Directions
The records that follow are to be copied word for word. Pictures should be omitted.

Dataset records
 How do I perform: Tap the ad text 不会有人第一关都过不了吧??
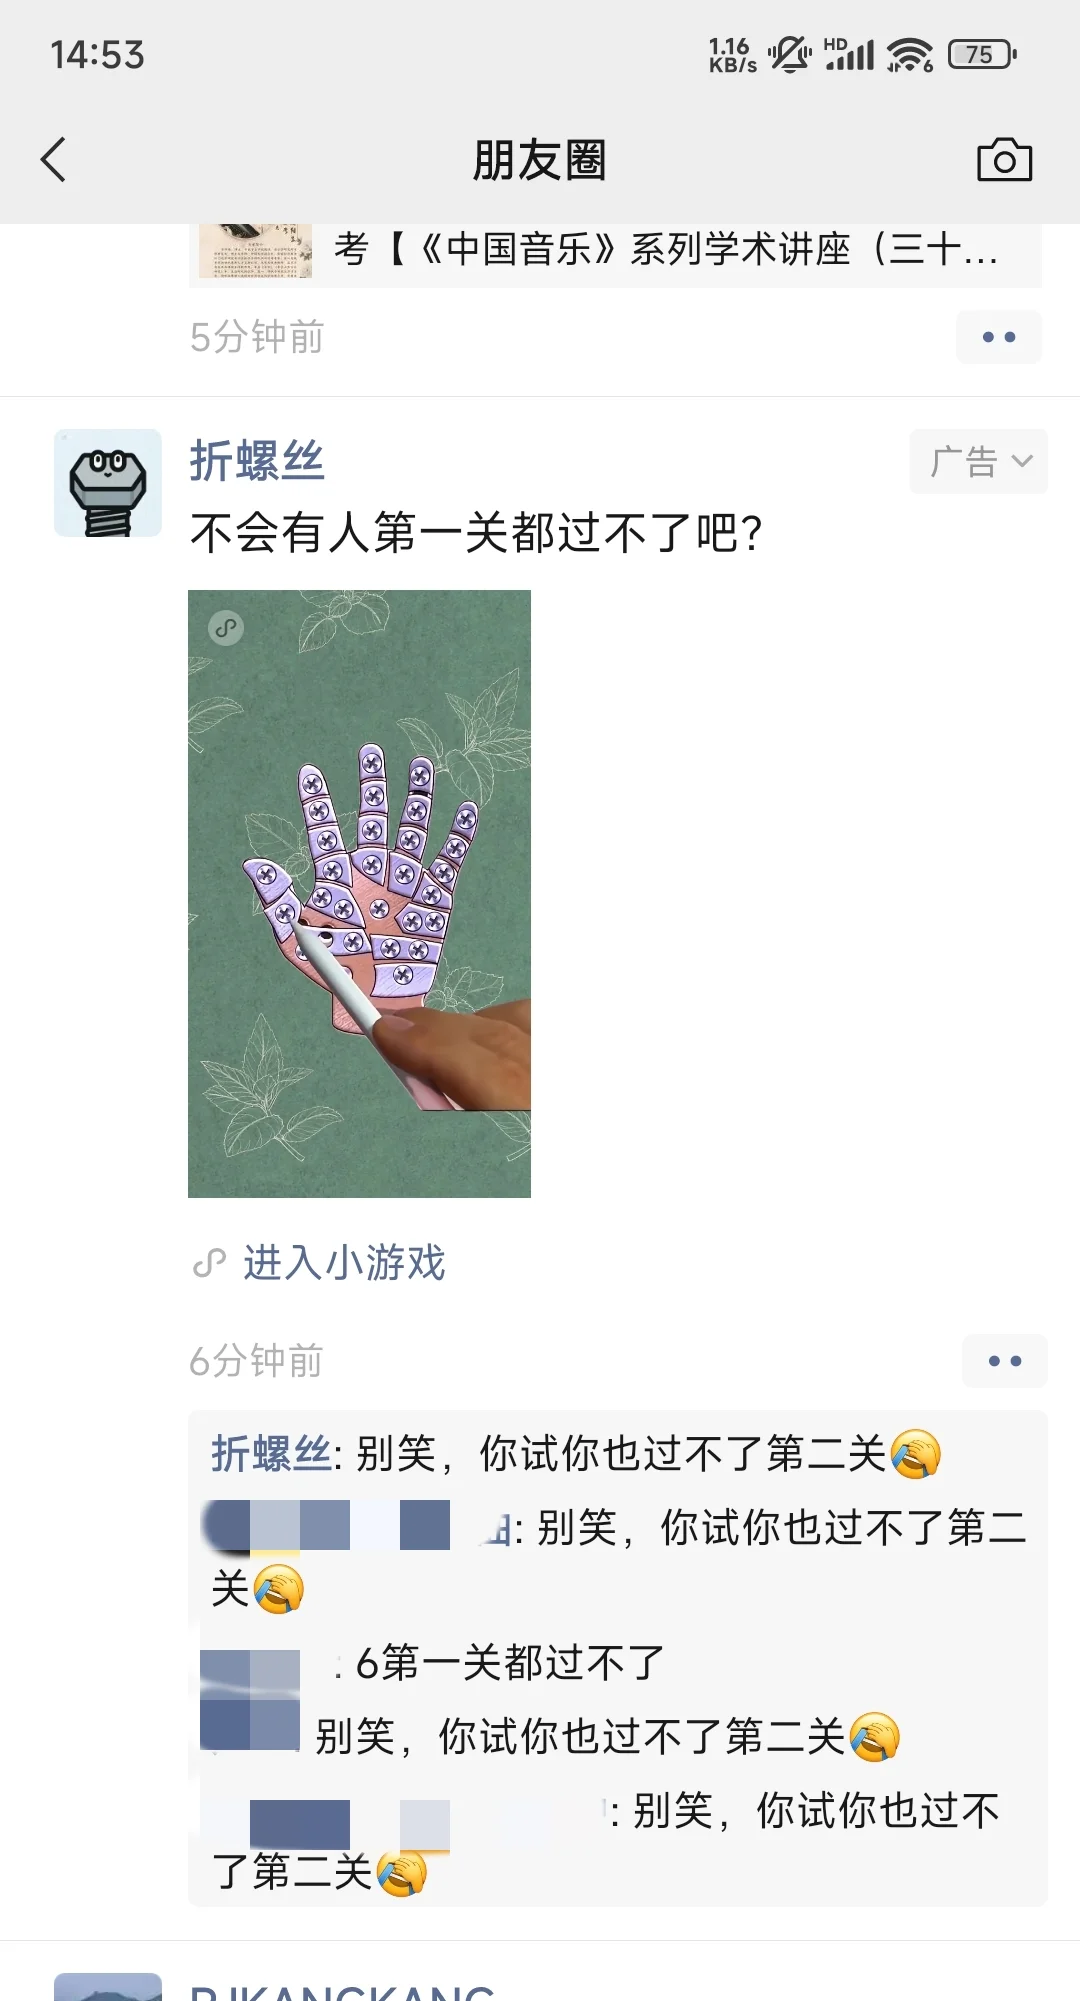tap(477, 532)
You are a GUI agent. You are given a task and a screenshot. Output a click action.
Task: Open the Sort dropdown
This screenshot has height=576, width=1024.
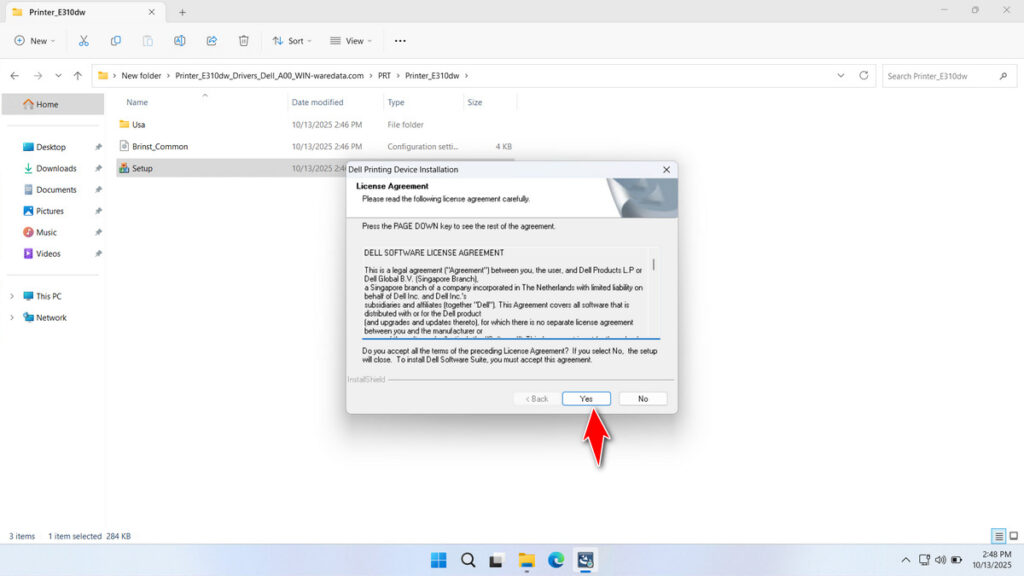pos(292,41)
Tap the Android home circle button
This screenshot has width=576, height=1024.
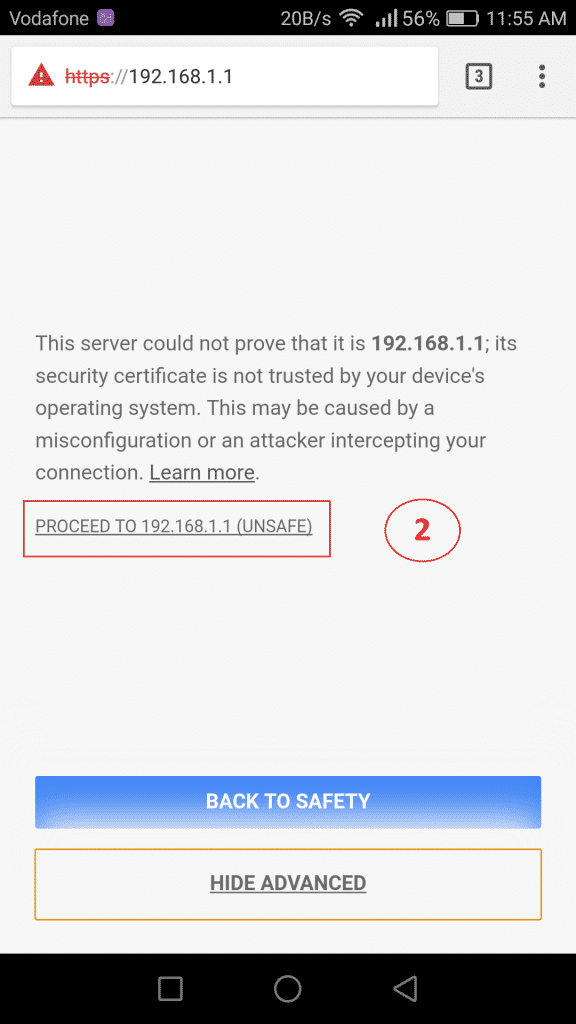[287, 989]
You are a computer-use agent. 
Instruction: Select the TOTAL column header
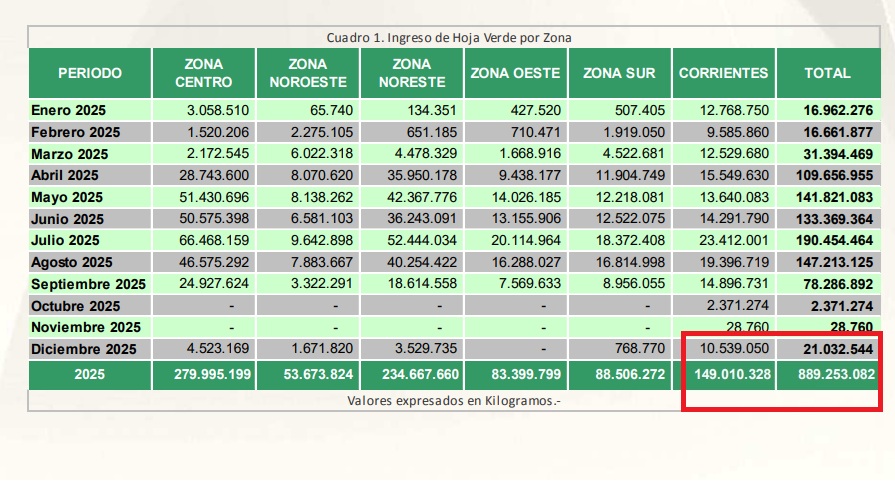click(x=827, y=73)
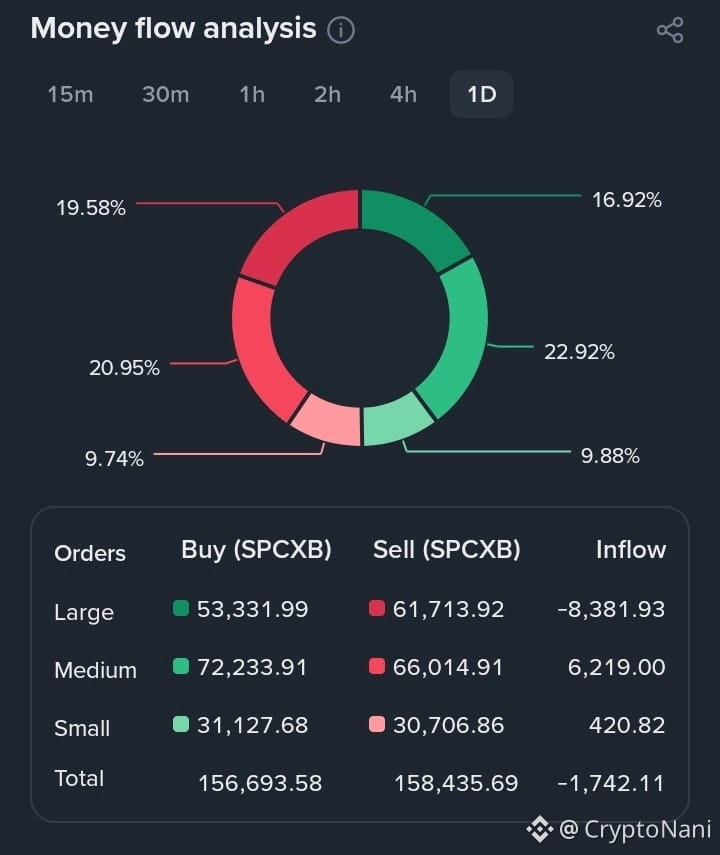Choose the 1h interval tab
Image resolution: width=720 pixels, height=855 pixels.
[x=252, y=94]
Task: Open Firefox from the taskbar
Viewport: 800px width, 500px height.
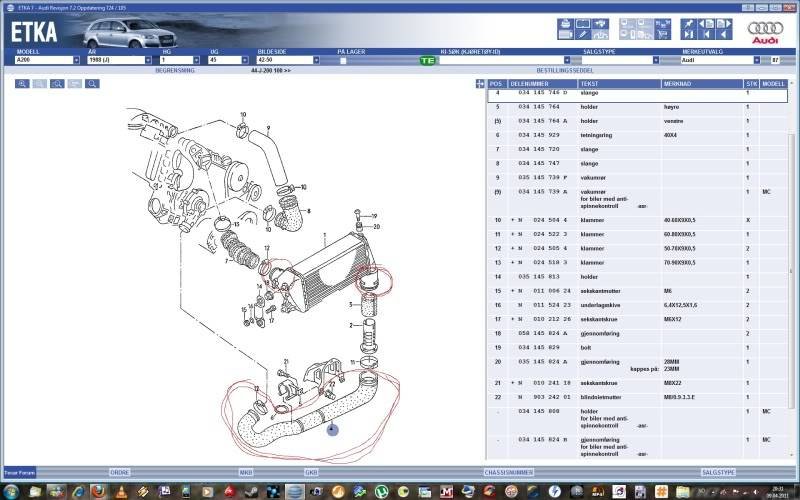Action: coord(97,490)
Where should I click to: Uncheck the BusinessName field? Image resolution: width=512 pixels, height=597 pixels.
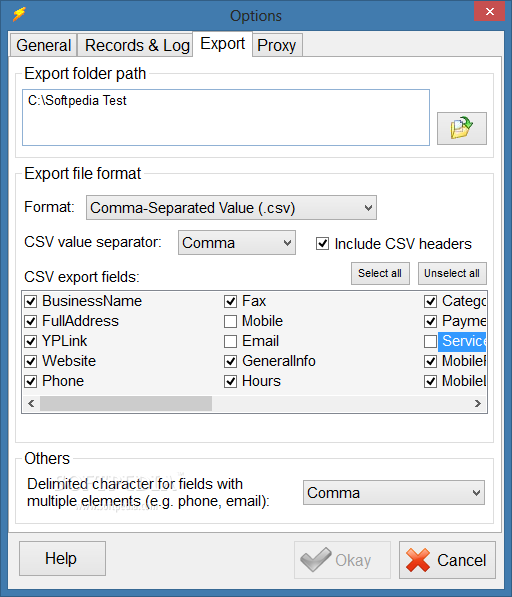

Result of this exercise
 How do I perform: Tap the ad text 不会有人第一关都过不了吧??
tap(477, 532)
You are a GUI agent. You are given a task and a screenshot. Output a click action.
Task: Open the Sort dropdown
This screenshot has height=576, width=1024.
pos(292,41)
Tap the Android home circle button
This screenshot has width=576, height=1024.
[287, 989]
You are a computer-use agent. 
Instruction: Select the TOTAL column header
click(x=827, y=73)
Choose the 1h interval tab
Image resolution: width=720 pixels, height=855 pixels.
[x=252, y=94]
Task: Open Firefox from the taskbar
Viewport: 800px width, 500px height.
Action: coord(97,490)
Where should I click to: Uncheck the BusinessName field? Image resolution: width=512 pixels, height=597 pixels.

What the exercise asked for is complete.